When Jason’s father loses his blue-collar job, he sends his young son and Jason’s antagonistic brother, Tommy, to stay with a friend called “the doctor” and his wife in Princeton, New Jersey, while he looks for work. Once he’s situated in a job at a book bindery in Wilkes-Barre, Pennsylvania, Tommy is called home to live with their now-overworked and abusive father, but Jason remains in the doctor’s household, where he’s brought up in affluence and privilege. The father’s suicide brings the rival brothers back together, as Jason discovers he has inherited his father’s house. Both brothers take work at the Wilkes-Barre book bindery, determined that their father’s former workplace holds the secret to his premature death.

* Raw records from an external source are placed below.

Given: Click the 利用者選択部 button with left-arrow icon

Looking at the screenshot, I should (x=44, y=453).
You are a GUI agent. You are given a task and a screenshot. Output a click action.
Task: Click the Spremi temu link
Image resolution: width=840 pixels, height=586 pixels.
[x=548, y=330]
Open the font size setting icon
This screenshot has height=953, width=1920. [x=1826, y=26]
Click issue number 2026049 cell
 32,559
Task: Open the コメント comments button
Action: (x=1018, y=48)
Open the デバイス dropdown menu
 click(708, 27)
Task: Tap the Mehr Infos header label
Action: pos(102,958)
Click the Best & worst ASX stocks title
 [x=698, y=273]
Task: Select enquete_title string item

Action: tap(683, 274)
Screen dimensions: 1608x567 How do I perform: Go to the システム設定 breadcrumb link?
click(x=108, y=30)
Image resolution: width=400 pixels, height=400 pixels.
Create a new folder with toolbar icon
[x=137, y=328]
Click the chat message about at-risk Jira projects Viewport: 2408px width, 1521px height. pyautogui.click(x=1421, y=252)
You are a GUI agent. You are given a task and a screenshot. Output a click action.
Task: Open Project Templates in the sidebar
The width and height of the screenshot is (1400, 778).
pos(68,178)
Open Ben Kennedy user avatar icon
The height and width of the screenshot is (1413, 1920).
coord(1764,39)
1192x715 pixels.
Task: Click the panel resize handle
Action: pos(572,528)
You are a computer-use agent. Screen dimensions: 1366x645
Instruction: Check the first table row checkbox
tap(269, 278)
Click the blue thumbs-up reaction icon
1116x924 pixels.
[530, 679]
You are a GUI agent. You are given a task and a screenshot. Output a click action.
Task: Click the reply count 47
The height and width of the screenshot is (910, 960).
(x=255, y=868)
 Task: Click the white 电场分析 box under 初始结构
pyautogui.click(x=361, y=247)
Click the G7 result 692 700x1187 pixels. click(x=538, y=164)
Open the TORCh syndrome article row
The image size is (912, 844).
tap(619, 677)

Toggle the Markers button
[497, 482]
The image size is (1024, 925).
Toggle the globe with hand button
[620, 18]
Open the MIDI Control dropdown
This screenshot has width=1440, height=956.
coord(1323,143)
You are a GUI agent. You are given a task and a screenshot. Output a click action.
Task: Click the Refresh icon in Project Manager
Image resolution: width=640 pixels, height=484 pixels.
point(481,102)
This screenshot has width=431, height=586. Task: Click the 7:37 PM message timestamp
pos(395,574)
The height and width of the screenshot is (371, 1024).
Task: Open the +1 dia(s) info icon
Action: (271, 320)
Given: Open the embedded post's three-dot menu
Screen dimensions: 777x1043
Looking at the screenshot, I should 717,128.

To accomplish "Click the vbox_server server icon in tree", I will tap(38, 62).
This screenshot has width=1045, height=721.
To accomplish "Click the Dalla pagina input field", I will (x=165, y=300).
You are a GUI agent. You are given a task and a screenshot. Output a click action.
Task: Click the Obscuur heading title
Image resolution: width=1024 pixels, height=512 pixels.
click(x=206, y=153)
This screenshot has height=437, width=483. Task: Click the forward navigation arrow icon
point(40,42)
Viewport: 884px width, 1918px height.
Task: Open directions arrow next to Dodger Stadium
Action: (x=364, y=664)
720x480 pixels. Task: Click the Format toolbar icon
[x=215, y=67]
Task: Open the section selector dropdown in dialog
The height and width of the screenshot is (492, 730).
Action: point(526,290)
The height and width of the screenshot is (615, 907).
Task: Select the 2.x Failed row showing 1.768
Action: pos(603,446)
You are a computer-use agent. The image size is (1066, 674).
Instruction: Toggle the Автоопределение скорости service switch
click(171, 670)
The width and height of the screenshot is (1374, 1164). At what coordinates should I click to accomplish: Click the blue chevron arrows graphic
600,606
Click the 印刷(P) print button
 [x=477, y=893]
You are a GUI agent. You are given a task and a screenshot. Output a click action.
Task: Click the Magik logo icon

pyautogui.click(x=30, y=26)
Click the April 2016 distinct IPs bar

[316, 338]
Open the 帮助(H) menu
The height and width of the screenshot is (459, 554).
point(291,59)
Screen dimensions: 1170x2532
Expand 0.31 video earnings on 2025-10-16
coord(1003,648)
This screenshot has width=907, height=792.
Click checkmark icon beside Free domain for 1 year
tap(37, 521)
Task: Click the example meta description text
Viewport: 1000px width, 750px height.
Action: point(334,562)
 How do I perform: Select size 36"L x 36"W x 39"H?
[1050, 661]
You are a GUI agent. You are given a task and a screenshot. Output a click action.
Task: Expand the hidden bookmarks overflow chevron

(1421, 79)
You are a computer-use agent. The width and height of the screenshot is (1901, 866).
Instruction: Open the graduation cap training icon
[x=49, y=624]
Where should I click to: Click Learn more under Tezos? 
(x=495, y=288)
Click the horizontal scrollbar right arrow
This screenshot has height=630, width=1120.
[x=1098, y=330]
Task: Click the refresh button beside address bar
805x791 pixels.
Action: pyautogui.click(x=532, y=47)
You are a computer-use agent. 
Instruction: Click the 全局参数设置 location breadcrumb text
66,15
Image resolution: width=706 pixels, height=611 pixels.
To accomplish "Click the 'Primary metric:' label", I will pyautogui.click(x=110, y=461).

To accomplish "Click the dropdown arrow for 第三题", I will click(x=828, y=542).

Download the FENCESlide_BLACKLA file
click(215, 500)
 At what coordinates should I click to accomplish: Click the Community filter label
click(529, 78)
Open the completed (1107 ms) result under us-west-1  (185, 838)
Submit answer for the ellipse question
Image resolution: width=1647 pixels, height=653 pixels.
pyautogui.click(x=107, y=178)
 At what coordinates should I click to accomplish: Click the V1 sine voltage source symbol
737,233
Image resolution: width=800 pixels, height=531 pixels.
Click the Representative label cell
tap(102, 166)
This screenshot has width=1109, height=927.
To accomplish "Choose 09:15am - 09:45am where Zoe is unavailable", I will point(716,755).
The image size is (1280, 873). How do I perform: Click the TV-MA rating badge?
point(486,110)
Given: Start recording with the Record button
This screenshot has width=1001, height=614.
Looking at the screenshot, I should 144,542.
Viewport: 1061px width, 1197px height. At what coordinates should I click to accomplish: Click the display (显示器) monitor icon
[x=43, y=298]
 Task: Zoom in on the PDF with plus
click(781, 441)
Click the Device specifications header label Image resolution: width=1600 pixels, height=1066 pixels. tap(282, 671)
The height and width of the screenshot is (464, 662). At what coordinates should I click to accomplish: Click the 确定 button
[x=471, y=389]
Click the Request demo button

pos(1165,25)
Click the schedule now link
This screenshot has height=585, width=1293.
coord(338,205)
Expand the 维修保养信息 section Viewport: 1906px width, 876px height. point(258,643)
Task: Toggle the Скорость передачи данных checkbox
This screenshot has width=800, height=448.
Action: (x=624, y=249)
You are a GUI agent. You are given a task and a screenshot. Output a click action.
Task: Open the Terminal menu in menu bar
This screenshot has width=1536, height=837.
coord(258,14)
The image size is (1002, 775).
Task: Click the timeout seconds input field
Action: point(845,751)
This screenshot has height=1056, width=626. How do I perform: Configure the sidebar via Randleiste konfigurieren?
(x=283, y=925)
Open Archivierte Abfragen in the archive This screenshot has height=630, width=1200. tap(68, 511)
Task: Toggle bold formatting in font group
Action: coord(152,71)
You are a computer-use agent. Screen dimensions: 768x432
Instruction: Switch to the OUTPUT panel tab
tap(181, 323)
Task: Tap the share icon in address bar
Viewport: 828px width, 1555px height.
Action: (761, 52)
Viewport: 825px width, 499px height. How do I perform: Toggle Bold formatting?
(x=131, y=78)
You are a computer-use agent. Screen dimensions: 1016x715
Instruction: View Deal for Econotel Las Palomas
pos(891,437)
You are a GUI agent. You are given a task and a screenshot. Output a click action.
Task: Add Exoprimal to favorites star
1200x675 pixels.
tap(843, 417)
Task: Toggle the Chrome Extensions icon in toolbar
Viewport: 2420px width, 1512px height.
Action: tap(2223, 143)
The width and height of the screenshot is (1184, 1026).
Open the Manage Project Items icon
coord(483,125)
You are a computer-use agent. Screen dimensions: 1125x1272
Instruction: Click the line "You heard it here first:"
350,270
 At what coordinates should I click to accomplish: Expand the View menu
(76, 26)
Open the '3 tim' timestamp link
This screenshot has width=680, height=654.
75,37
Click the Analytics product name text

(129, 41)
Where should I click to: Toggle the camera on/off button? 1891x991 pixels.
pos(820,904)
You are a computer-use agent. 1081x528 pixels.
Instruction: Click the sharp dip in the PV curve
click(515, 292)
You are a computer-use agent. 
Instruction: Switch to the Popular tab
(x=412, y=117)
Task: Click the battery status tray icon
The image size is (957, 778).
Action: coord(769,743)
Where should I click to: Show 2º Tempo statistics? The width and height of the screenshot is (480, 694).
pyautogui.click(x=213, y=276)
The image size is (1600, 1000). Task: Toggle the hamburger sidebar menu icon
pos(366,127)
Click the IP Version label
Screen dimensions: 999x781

The brothers are ultimately disappointed by the banal truth surrounding their father’s suicide, and when Tommy is let go after a physical altercation with another employee, Jason eventually leaves the physically and emotionally oppressive work behind to follow his brother and attend college in Pittsburgh. There, the siblings’ tense relationship deepens as Jason attempts to refine his sense of identity and Tommy’s drinking and drug use spiral further out of control. With neither brother able to get much traction in their lives, Jason returns to the doctor’s household for a respite, while his brother comes perilously close to self-destruction. The brothers seem best able to relate as part of triangular relationships, first with their father and later with a charming art student named Kate, and Yune’s exploration of this dynamic is fascinating. The prose is frequently stunning, as in a description of Tommy’s role in a bar fight: “…he was throwing himself before the mercy of the nation’s sharp young men, bulging with bovine growth hormone, testosterone, and date rape.” Yune also proves himself an expert at wry observation: “Reading,” he writes of the dehumanizing atmosphere of the bindery, “was forbidden in the book factory.”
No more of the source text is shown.